(SUPPLIED MATERIAL begins)

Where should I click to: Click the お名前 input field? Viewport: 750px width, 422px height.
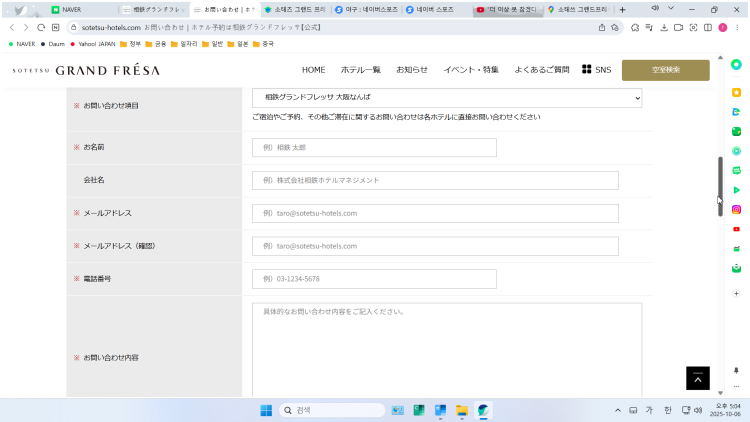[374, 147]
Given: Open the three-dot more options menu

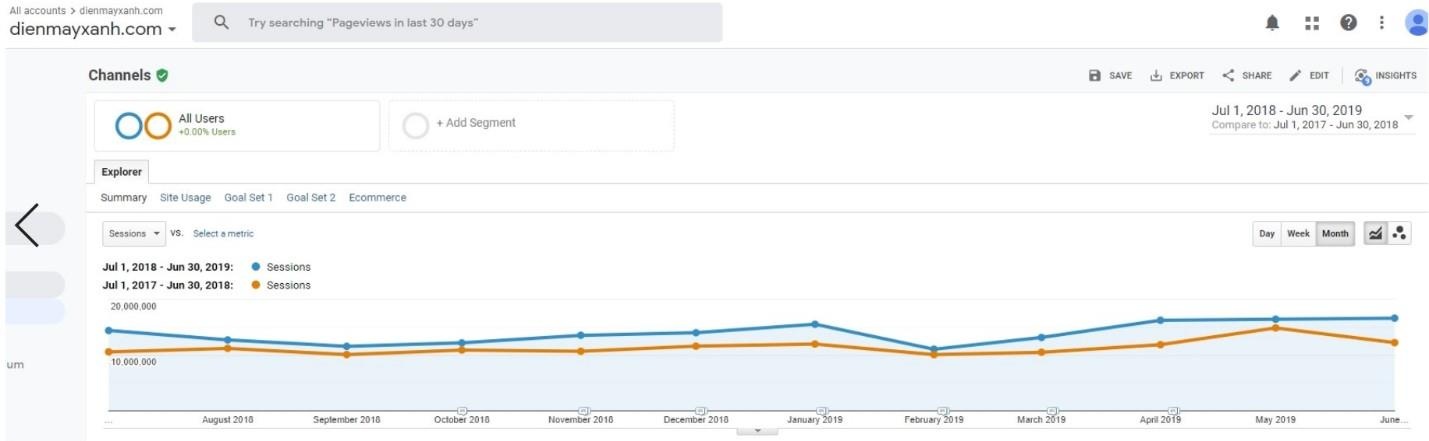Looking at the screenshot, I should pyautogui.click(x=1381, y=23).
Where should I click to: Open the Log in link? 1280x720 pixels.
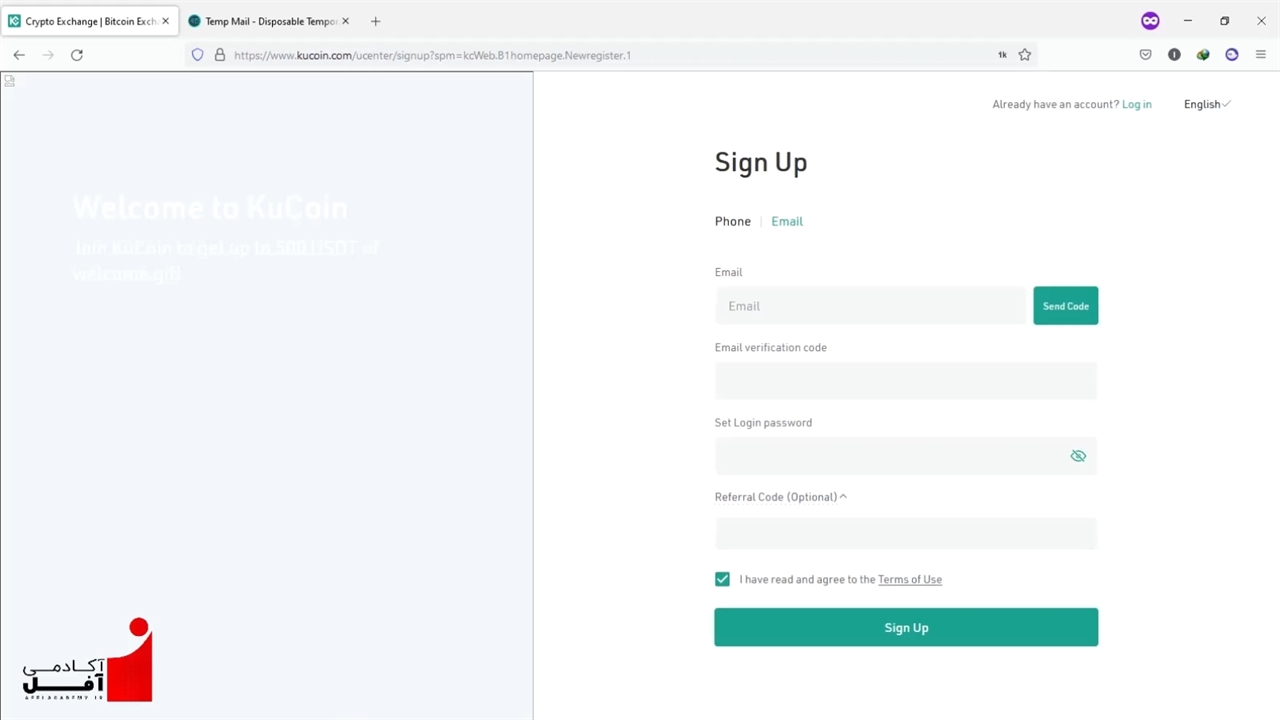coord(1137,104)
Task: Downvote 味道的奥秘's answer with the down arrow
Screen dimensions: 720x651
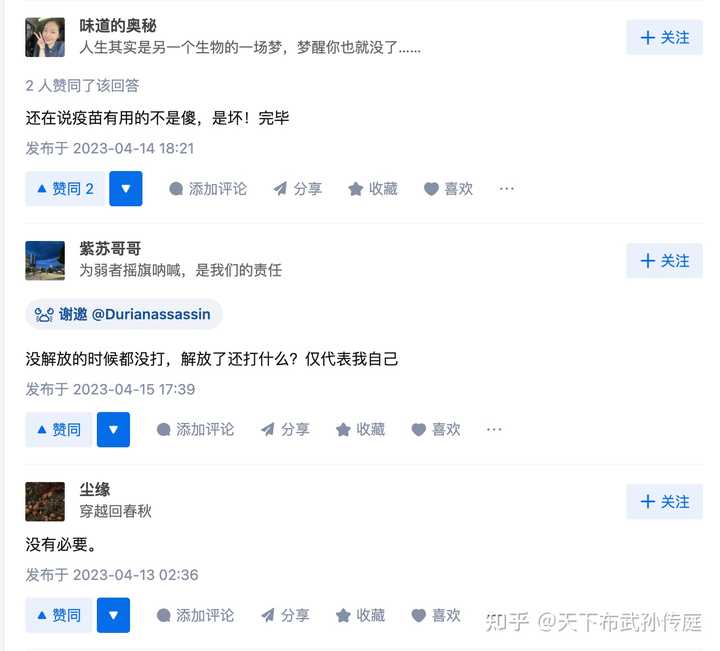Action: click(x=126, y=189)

(SUPPLIED MATERIAL ends)

## EXERCISE
Would you transcribe all of the entries above exactly, minus the images?

## RESPONSE TO THE TASK
Where should I click to: Click the お名前 input field? Viewport: 750px width, 422px height.
[374, 147]
Given: Open the three-dot more options menu

Looking at the screenshot, I should pyautogui.click(x=1381, y=23).
Where should I click to: Open the Log in link? 1280x720 pixels.
coord(1137,104)
Task: Downvote 味道的奥秘's answer with the down arrow
Screen dimensions: 720x651
Action: click(x=126, y=189)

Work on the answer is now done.